Same reason a wider intake pipe or a fatter exhaust pipes increase horsepower, by reducing airflow resistance. That's not the issue here. I you run with no filter at all you will increase your horsepower slightly just due to lower drag on the intake stroke.
As I posted, it's not an air "resistance" issue, it's a resonance issue.
Engines are pulsing instruments and with various length and width pipes on the intake and exhaust and various RPMs, you will approach resonant nodes or harmonics that reduce restriction for a while, similar to playing a flute and getting the air you're breathing to properly match the resonance of the flute. When you hit it, BAM, you've got smooth air flow and music. Filters have little or no effect on resonance.
Exhaust test-pipes that "make power" generally do so for the same reason, because they improve the resonance of the exhaust line. That's why "high-flow" cats rarely make power. They only change blockage, not resonance issues.

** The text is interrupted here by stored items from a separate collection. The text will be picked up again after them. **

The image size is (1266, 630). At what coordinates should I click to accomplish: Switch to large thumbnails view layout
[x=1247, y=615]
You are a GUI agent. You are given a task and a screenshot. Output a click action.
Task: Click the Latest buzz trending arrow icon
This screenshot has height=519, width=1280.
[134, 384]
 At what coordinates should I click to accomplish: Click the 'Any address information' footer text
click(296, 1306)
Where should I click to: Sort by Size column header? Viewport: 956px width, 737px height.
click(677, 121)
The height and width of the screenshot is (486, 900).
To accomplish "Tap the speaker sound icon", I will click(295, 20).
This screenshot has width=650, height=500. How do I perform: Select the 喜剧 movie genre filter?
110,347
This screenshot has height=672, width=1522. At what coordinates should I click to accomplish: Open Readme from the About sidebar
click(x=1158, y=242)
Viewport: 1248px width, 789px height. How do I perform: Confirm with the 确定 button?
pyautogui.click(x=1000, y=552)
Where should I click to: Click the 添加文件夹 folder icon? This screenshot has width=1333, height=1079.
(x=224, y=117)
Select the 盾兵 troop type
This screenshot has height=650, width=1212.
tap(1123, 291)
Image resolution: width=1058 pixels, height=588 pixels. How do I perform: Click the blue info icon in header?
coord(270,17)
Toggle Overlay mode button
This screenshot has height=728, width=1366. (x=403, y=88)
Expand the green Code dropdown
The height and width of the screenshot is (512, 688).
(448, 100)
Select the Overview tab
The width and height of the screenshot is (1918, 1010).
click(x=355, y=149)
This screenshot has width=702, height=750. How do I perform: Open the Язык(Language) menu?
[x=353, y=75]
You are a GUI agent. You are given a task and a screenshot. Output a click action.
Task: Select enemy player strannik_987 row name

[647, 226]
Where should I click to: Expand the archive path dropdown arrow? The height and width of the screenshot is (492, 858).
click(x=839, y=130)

You can find dyno videos on youtube of people building experiment intakes that are like six feet of solid tubing reaching into the sky. The longer tube gets the resonance down really low and lets the breathing approach more acoustically tuned nodes than a short tube, similar to a pipe organ. They make power that way, but of course you can't actually drive anywhere with one of those things.
Intake and exhaust breathing has more to do with acoustical science than it does with reducing "blockage".